Joyce has seen the effects of environmental degradation and colonialism around Los Angeles, where she studied and worked for a decade, and in the Wairoa area, where she grew up on a farm.
Respect for the environment was instilled in her early by her grandmother, a “wild lady” who was “quite a pioneer in eco-farming, a true 19th-century character.” She was also a model of uncompromising feminism. “She was apparently the first woman to independently purchase land on the East Coast. She was able to break into a completely male-dominated scene.”
Her grandma was “very embedded in the Māori community”, and Joyce has built on those relationships, working for the past decade in the Ruakaturi Valley with kaumātua Richard Niania of Ngāti Kōhatu hapū (Ngāti Kahungunu), spawning the collaborative project Te Taniwha. It honours the hapū’s history and surrounding Te Ao Tūroa through the wairua of their revered taniwha Hinekōrako. Richard is the kaitiaki (guardian) of the sacred kōrero (stories) associated with Hinekōrako and of manuscripts of legendary religious leader Te Kooti. His great-great-grandfather guided Te Kooti’s “Whakarau” as they passed through the area into Te Urewera, miraculously defeating and eluding the pursuing colonial army.
Te Taniwha integrates the kōrero with Joyce’s imagery. The mysterious yet strangely immediate daguerreotypes and ambrotypes once again seduce you into a state of nature-awe, but under this beauty lurks the spectre of ongoing post-colonial disruption of the ancient ecology.

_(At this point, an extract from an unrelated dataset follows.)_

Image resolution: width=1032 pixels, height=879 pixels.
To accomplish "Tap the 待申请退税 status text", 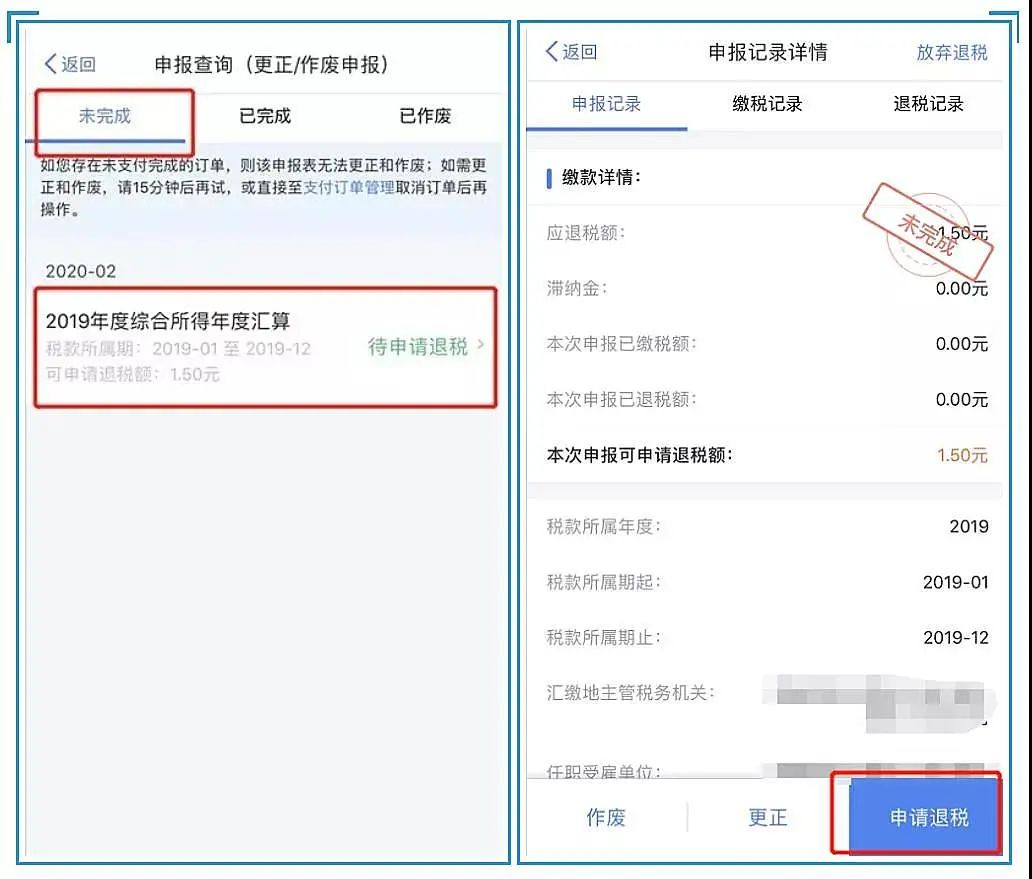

This work infuses her recent twin exhibitions recently at Auckland’s Two Rooms and Te Uru, which spring from her On the Last Afternoon, shown at Wellington’s Adam Art Gallery last year alongside Richard and Joyce’s Te Taniwha: The Manuscript of Ārikirangi. This featured the Hinekōrako kōrero and the first public showing of the Te Kooti manuscripts, long cared for by Richard’s whānau.
The “technocapitalist” destruction of Earth’s ecology continues to loom large in Joyce’s work, though she thinks getting out of this “capitalist frenzy” may ironically need more technology. “The people who got us in this shit are gonna have to hook us out again.”
This – and now the covid crisis – make Joyce worry about our young people. At Elam, where she is an associate professor, her students are “stressed to the max” as they face an uncertain future and struggle to simply survive. “It’s been a horrible year to be a teacher in fine arts. It’s fundamentally tactile social work. It was hard to reach out to them, to bring them close, to look after them.” She sees a whole generation of “incredibly sophisticated people emerging as everything teeters and falls.”
There’s no sign Joyce is teetering, though, and she insists “we all have a part to play” in saving our desecrated planet. “I cannot stop working. None of us can stop working because then we’re done, and I’ve got babies,” she says, smiling for a moment. “We’ve all got babies. We need to face the full trauma of our situation.”